259 ns ± 6.1 ns per loop (mean ± std. dev. of 7 runs, 1000000 loops each)


#### Filtering:

In [21]:
data = np.array([10, 3, 4, 7, 6])

In [22]:
data[data < 5]

array([3, 4])

#### Broadcasting:

In [23]:
arr1 = np.array([-1, -2, -3])
arr2 = -8

In [24]:
arr1 + arr2

array([ -9, -10, -11])

Two arrays can be broadcast together if their dimensions have *the same* value or if one of the dimensions has a value of *1*.

In [25]:
arr3 = np.array([[-10., 3., 175.2], [25., 1.47, 9.36]])
arr4 = np.array([5, 5, 5])

In [26]:
arr3 * arr4

array([[-50.  ,  15.  , 876.  ],
       [125.  ,   7.35,  46.8 ]])

#### np.nan and np.inf

NaN stands for "not a number". Numpy's np.nan is a handy way of representing these, in part because np.nan *is a float!*

In [27]:
type(np.nan)

float

This makes it convenient to perform mathematical operations on arrays that contain NaNs.

In [28]:
arr5 = np.array([1, 10, np.nan])

In [29]:
arr5.mean()

nan

Even though the array has a NaN, we don't get an error in calculating its mean.
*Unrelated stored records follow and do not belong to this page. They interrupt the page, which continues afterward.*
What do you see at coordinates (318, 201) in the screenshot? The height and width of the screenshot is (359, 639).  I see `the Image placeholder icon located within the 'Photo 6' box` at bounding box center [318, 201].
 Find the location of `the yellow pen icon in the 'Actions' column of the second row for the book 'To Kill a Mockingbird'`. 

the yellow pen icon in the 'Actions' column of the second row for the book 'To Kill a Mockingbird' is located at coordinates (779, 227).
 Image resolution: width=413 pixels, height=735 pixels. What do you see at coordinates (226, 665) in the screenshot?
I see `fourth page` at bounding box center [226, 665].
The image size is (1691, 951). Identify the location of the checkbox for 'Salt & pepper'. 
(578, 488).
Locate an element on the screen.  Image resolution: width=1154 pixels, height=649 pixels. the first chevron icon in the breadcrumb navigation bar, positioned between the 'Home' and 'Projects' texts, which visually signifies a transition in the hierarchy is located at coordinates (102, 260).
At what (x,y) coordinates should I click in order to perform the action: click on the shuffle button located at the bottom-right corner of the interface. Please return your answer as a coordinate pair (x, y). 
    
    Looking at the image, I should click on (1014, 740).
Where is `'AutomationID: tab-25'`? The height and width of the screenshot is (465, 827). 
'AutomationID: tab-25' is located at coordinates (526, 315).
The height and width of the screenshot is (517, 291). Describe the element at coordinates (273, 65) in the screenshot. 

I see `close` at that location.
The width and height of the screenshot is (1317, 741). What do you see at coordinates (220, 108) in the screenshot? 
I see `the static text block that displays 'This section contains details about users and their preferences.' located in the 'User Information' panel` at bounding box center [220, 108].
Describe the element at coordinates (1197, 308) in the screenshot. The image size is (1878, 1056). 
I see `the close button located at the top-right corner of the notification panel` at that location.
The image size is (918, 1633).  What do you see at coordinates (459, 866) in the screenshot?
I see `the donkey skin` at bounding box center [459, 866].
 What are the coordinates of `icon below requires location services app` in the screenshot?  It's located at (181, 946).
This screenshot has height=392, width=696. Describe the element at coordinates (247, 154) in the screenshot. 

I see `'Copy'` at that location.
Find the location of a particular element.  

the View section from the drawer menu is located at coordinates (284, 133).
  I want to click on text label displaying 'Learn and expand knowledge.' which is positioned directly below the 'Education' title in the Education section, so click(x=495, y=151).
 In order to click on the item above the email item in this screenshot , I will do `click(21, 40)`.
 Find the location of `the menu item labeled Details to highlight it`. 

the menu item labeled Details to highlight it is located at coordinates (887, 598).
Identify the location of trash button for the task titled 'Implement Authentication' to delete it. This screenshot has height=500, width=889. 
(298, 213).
Moreover, we can do this:

In [31]:
np.nansum(arr5) / len(arr5)

3.6666666666666665

Is the right measure of the mean? Well, maybe. But if not, we also have this:

In [34]:
np.nanmean(arr5)

5.5

In [36]:
np.info

<function numpy.info(object=None, maxwidth=76, output=<ipykernel.iostream.OutStream object at 0x10aaaf588>, toplevel='numpy')>

In [37]:
np.isfinite(np.inf)

False

In [38]:
def inv(x):
    return x**(-2)

In [39]:
inv(0)

ZeroDivisionError: 0.0 cannot be raised to a negative power

In [40]:
def inverse(x):
    if x == 0:
        val = np.inf
    else:
        val = x**(-2)
    return val

In [41]:
inverse(0)

inf

## Exercises

1. Write down descriptions of what these methods do:

- `all()` checks whether all elements of an array evaluate to True
- `any()` checks whether any element of an array evaluates to True
- `cumprod()` growing product of elements in array
- `cumsum()` growing sum of elements in array
- `reshape()` changes dimensions of array
- `shape` --> No parentheses! This is an attribute and not a method.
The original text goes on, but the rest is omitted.